Write out exactly the lines below from the one containing "Task: Click the" to the last, both ends kept, and nothing more; skip all pictures.

↓

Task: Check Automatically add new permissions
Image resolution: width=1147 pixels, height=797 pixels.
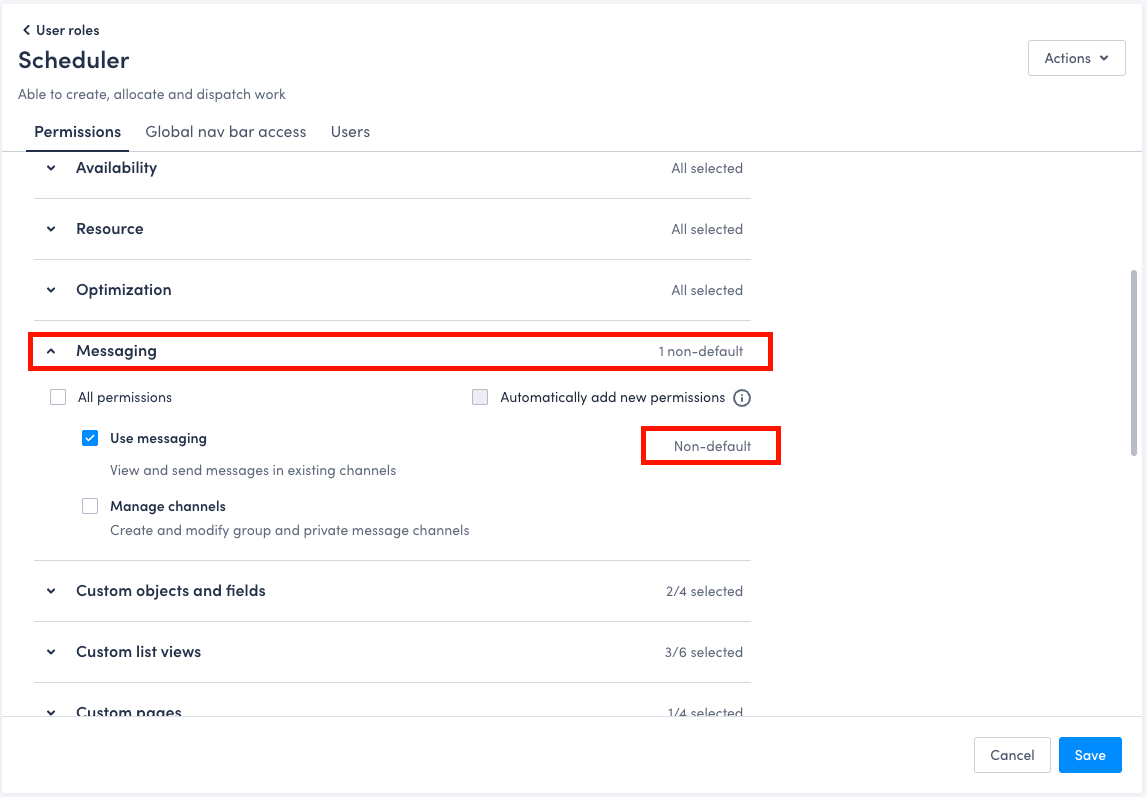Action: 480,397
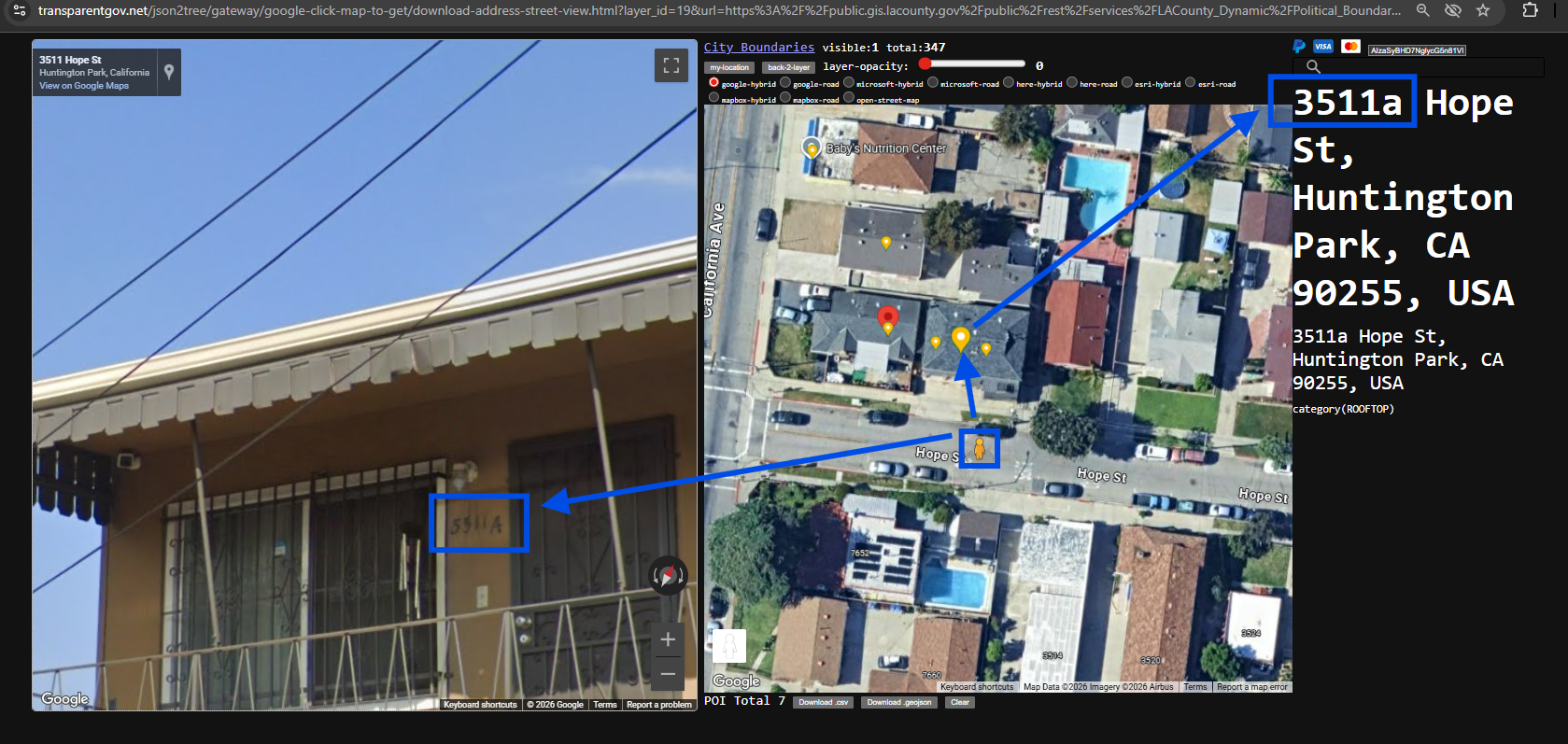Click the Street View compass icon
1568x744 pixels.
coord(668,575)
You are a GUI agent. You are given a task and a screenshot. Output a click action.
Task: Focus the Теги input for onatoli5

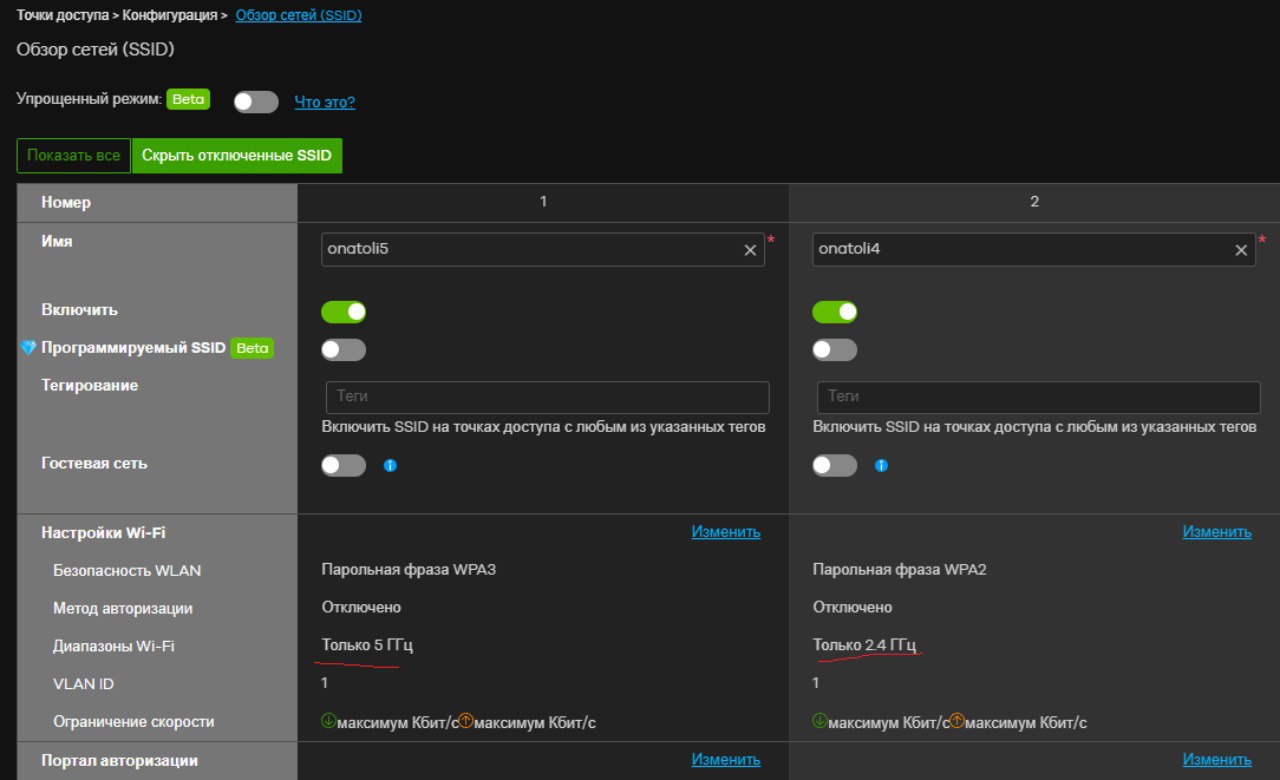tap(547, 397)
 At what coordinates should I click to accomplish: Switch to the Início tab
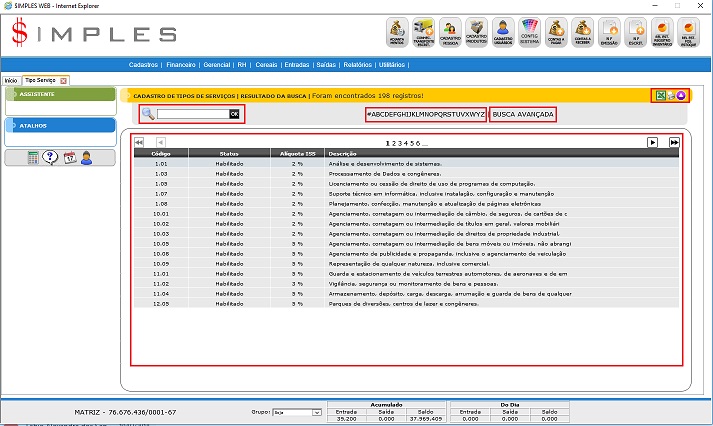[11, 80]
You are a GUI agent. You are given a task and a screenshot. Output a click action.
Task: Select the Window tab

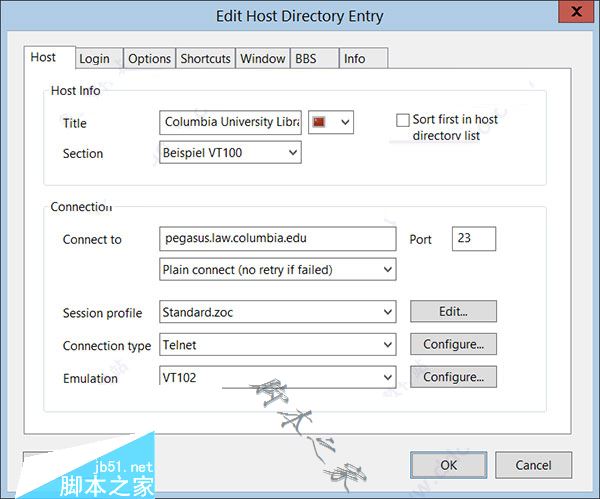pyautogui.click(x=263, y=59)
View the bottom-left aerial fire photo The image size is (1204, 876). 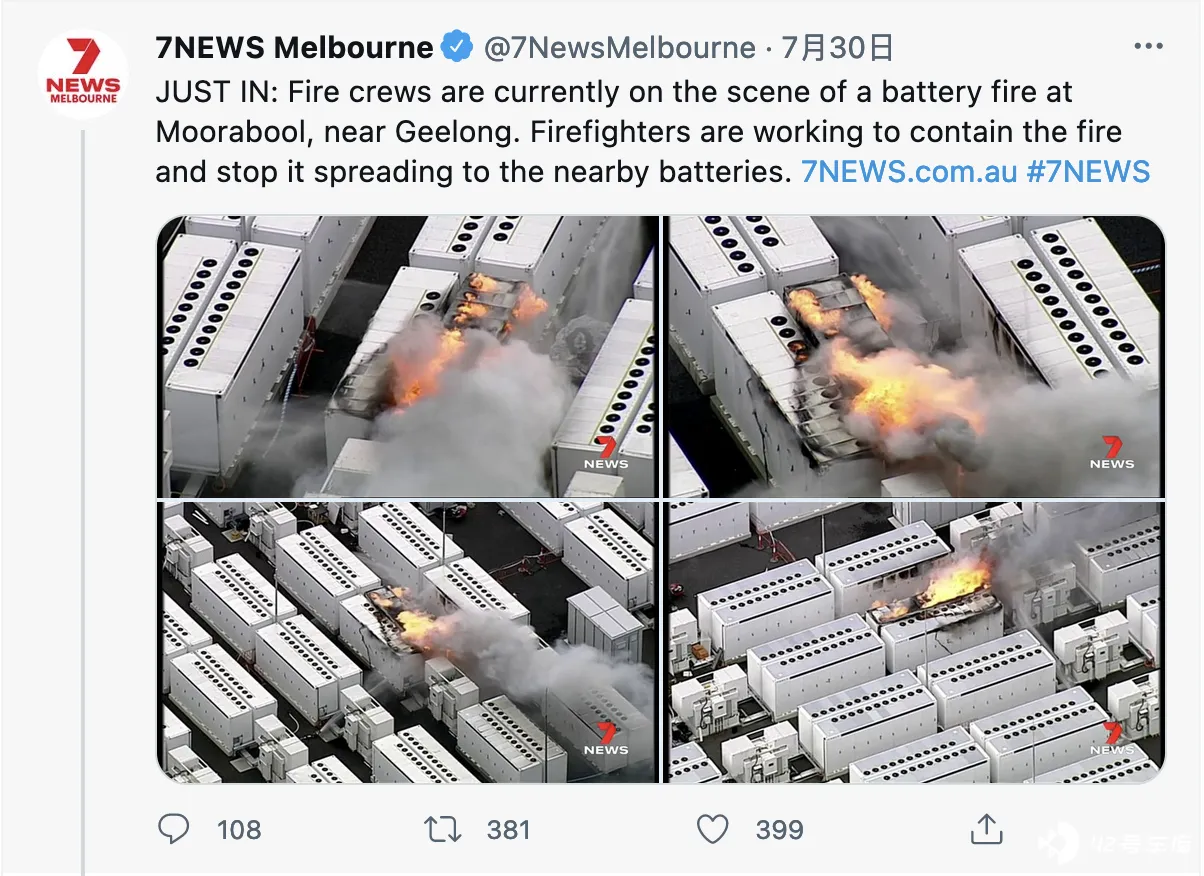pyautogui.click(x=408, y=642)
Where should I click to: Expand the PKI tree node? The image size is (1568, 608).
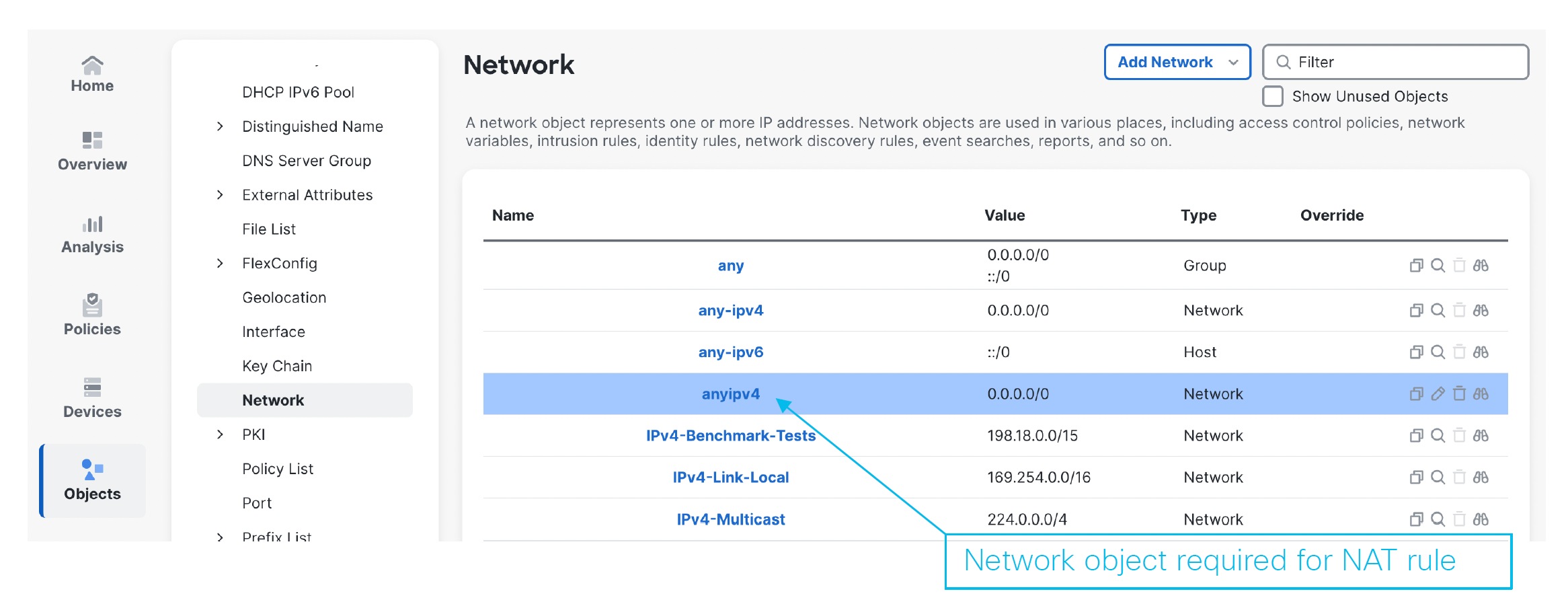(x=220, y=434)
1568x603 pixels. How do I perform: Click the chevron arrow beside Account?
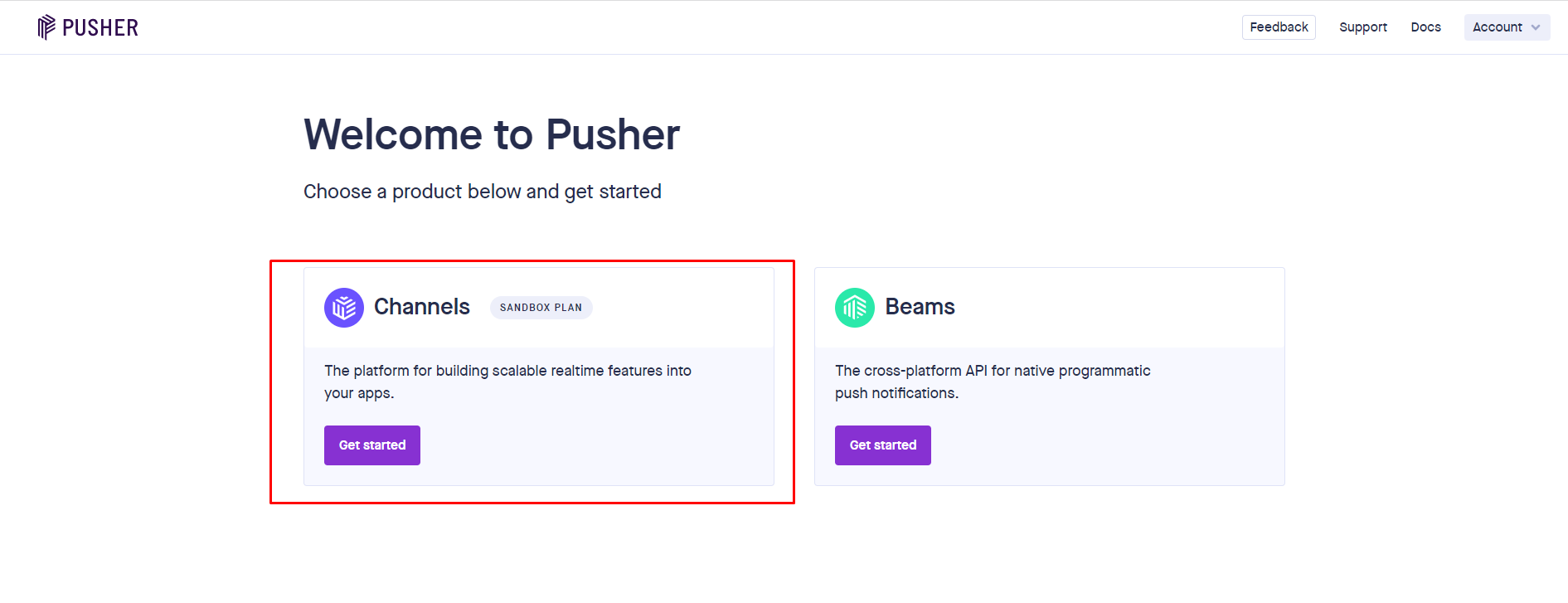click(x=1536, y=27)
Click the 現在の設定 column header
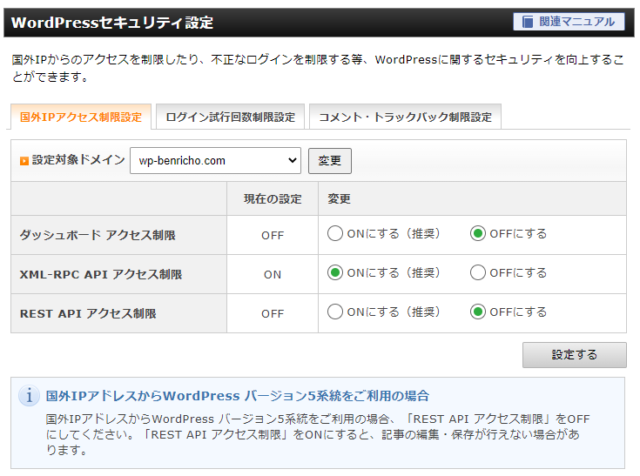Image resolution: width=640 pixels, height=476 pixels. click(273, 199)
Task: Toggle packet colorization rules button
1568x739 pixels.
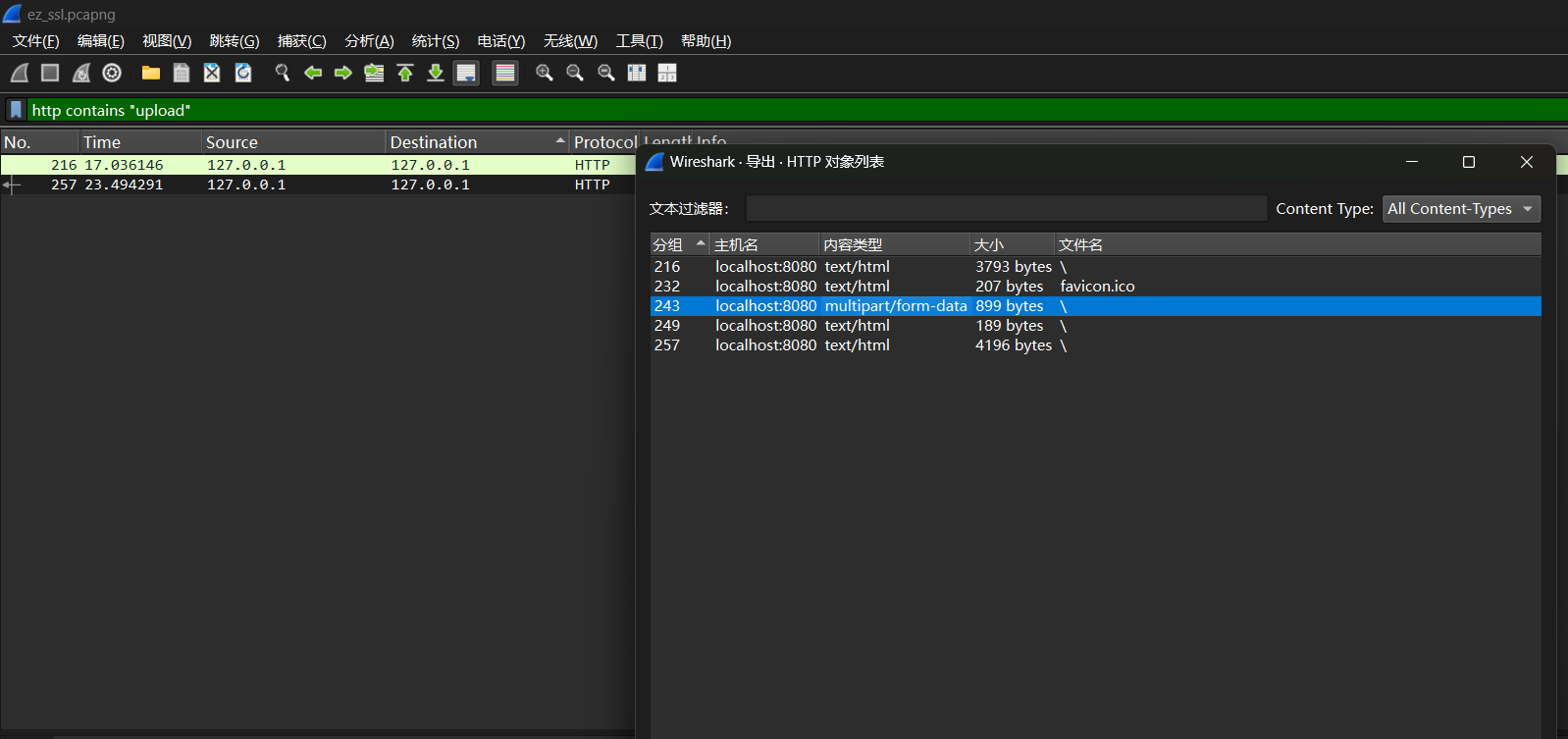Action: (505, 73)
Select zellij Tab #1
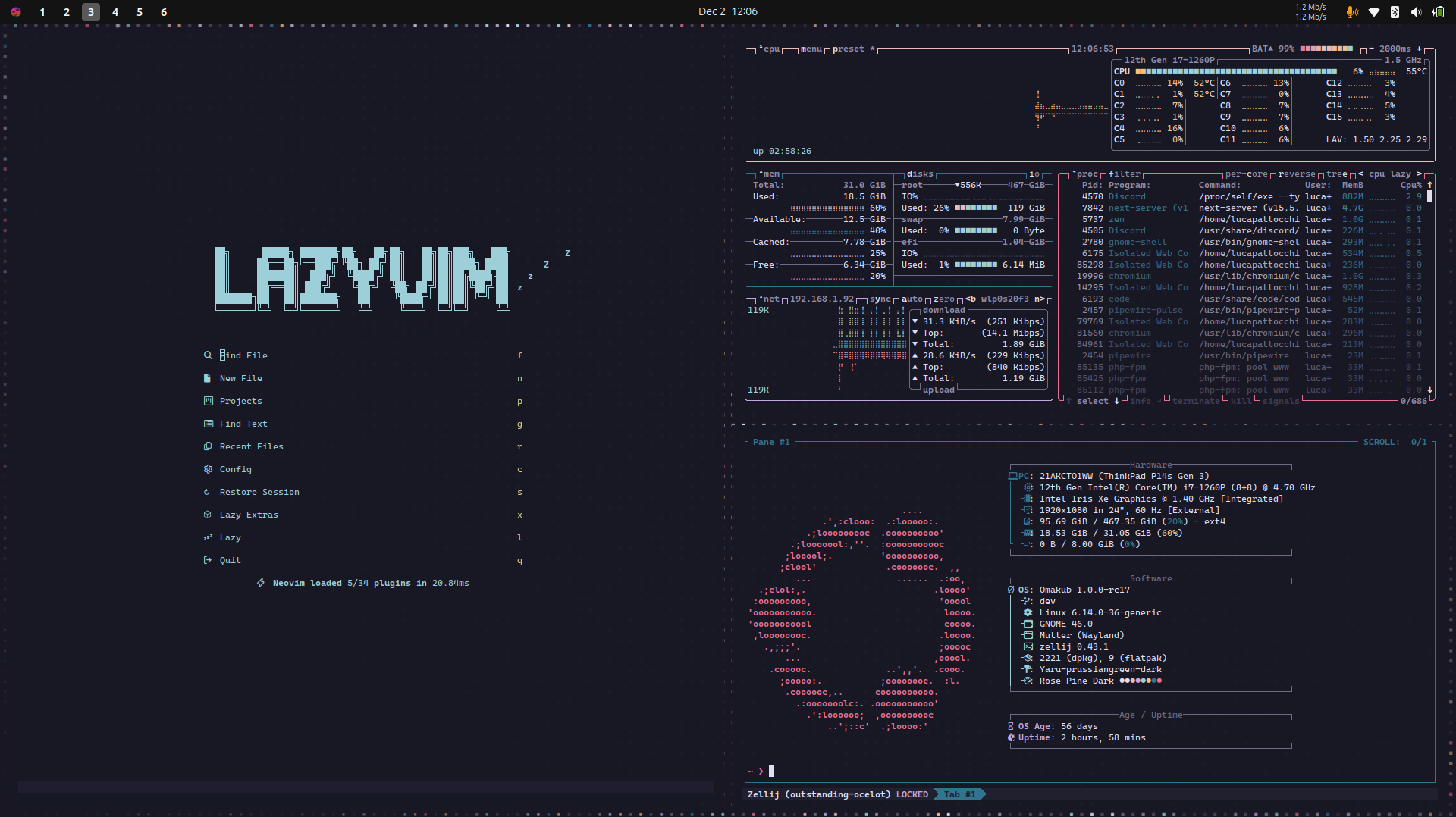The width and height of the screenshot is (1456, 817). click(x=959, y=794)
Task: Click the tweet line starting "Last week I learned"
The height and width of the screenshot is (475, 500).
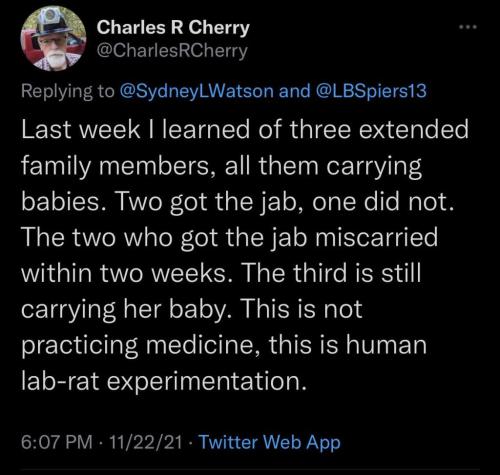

↑

Result for this exercise
Task: Click the tweet line starting "Last week I learned"
The height and width of the screenshot is (475, 500).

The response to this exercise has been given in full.